Comparing Worldviews • Tour of the Chua Phat Phap Buddhist temple in Florida • Key quote… “I like the idea that I have many different lives ahead of me and will get to have many different experiences and many opportunities to go through life in various forms. But I have to admit that achieving nirvana kind of scares me. I don’t really like the idea of me being lost forever to the oneness of all reality.”
Comparing Worldviews • If Christianity comes out ahead of Buddhism in meeting our DHNs, is that a good reason to choose Christianity over Buddhism if these religions were equally likely to be true?
DHNs and Apologetics • How might DHNs be relevant in apologetics? • How might DHNs be especially important if an unbeliever is disinterested in religious issues and claims that she does not care about what happens to her when she dies?
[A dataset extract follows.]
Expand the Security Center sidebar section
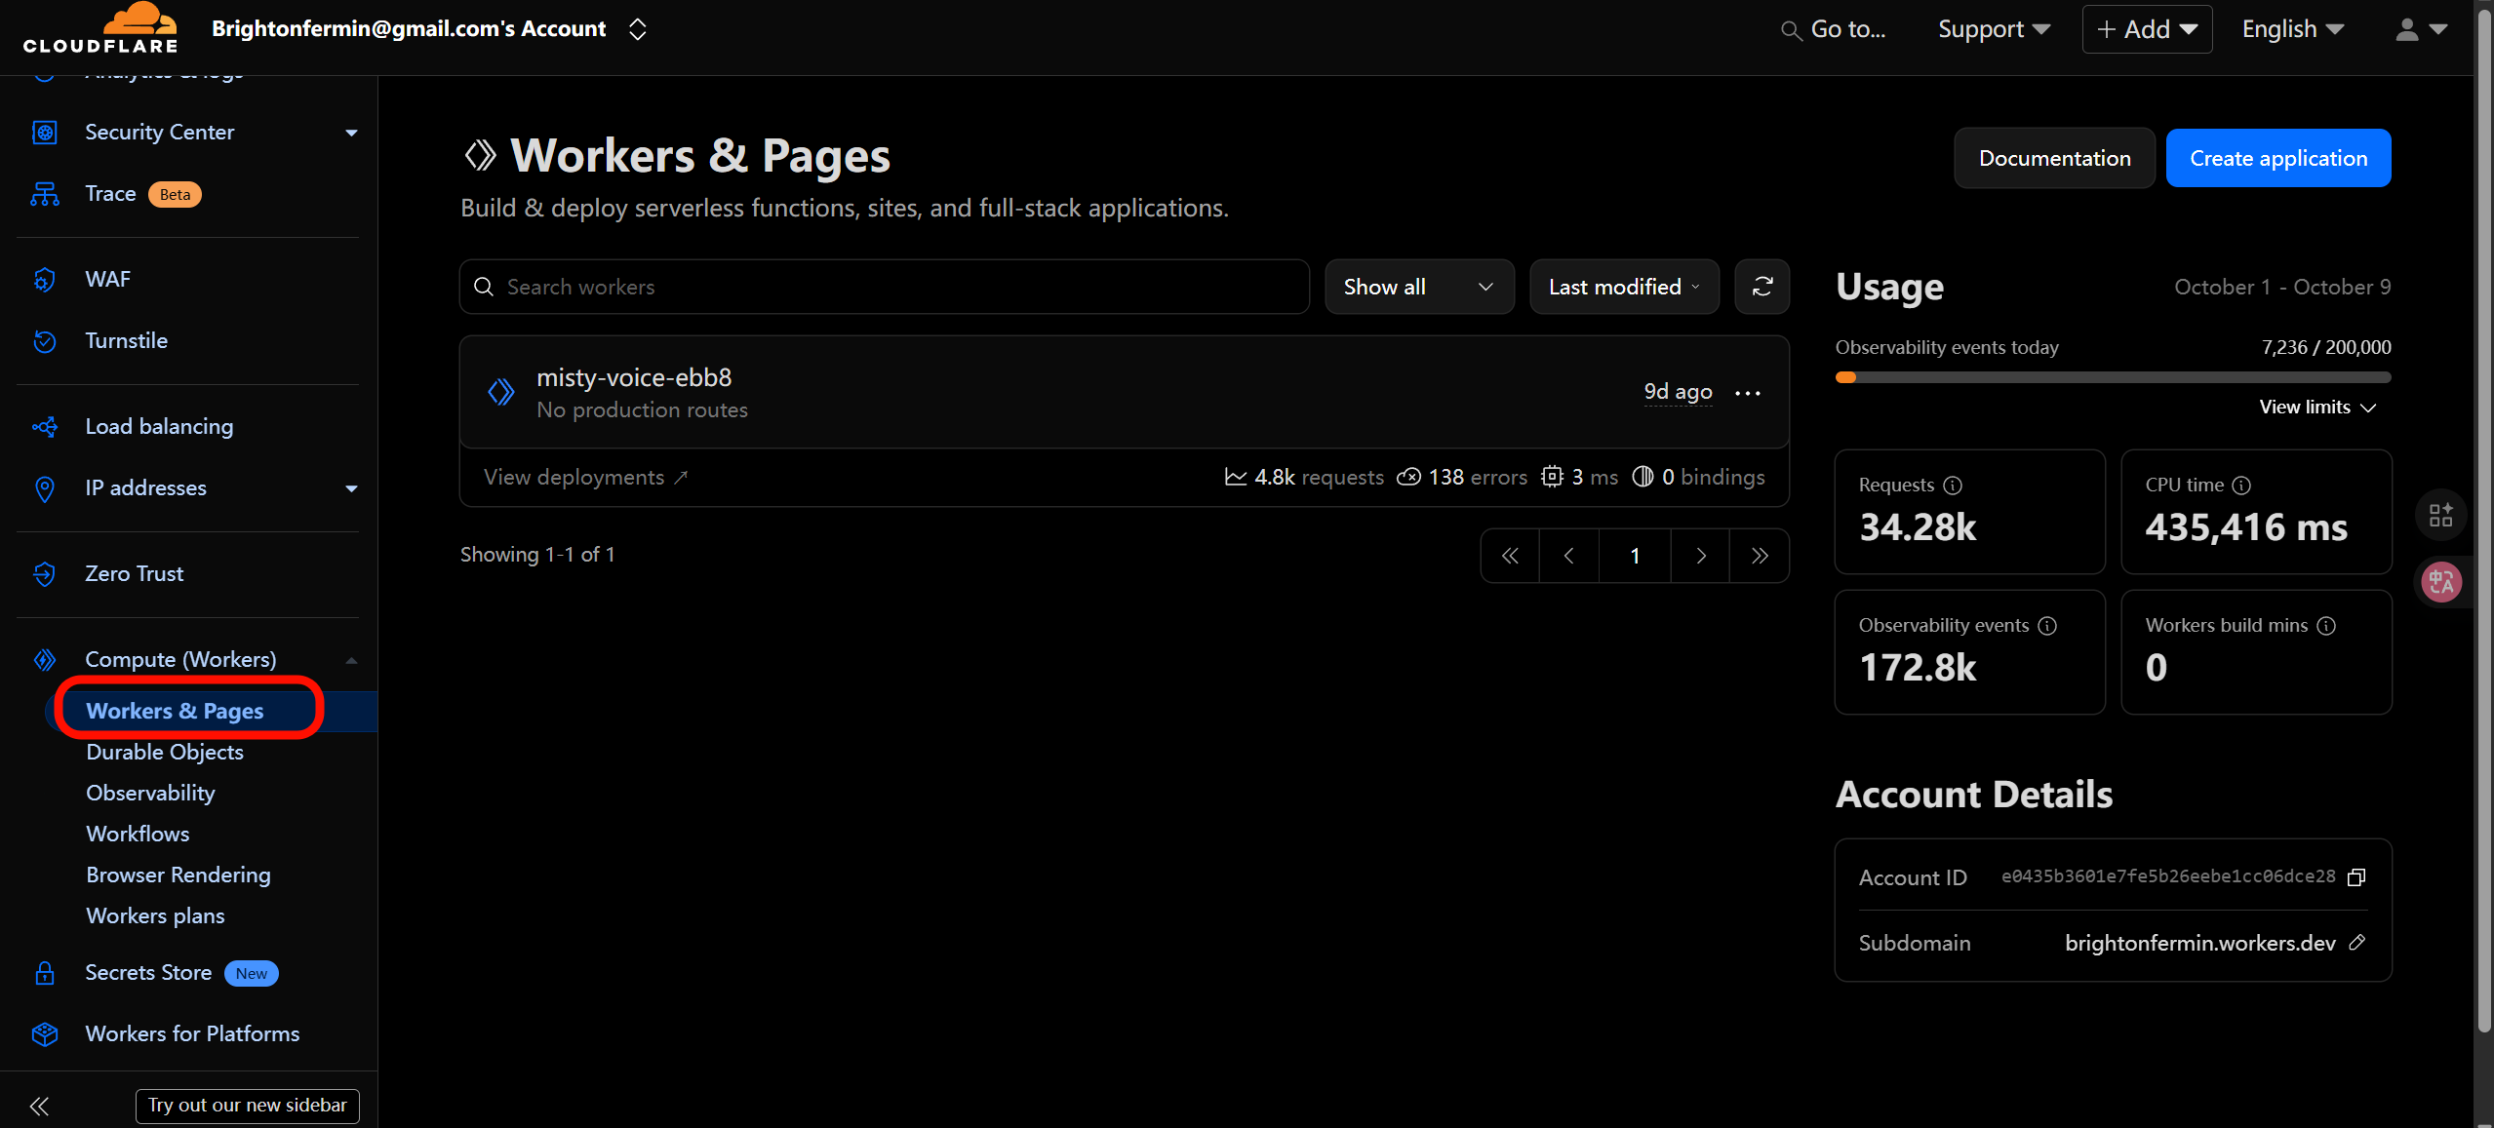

DHNs and Apologetics • Appealing to DHNs may help a “volitional doubter” who is not interested in God or Christianity. • Jolt the doubter out of her disinterest by helping her to see how her disinterest affects herself and others: • A few years of living her own way is not worth what she will lose (in this life and for eternity) • Consider the impact her life is (not) making on others having their DHNs met
Comparing Worldviews • Islam accounts for some divine attributes needed to meet our DHNs (e.g., personal and powerful) • But only in Christianity is God: 1. known to be unconditionally loving (even loves sinners) 2. a God who offers firm promises that, if accepted, satisfy all of these needs 3. a God who offers grace apart from works
Comparing Worldviews • Compare Islam to Christianity in terms of how well it meets these DHNs: cosmic security, forgiveness, and loving and being loved • Never sure if saved; have to earn it • Allah’s love is limited and depends upon your works • Merit rather than forgiveness • Might this advantage in meeting needs be significant if one thinks that neither Christianity nor Islam has as a major advantage in terms of evidence?
Lewis’s Argument • Mere Christianity Book 3 – Ch 10 on hope of heaven • “Creatures are not born with desires unless satisfaction for those desires exists.” • People have a sex drive...Sex exists • Ducklings desire to swim...water exists • Babies get hungry...food exists • Humans have crucial desires that nothing in this world satisfies and that can only be satisfied if God and an afterlife exist. • So the most probable explanation is that “I was made for another world”—an afterlife with God. • Our needs and desires are only partially met on earth. Plausibly this is meant to propel us toward pursuing the ultimate fulfillment of our desires and needs.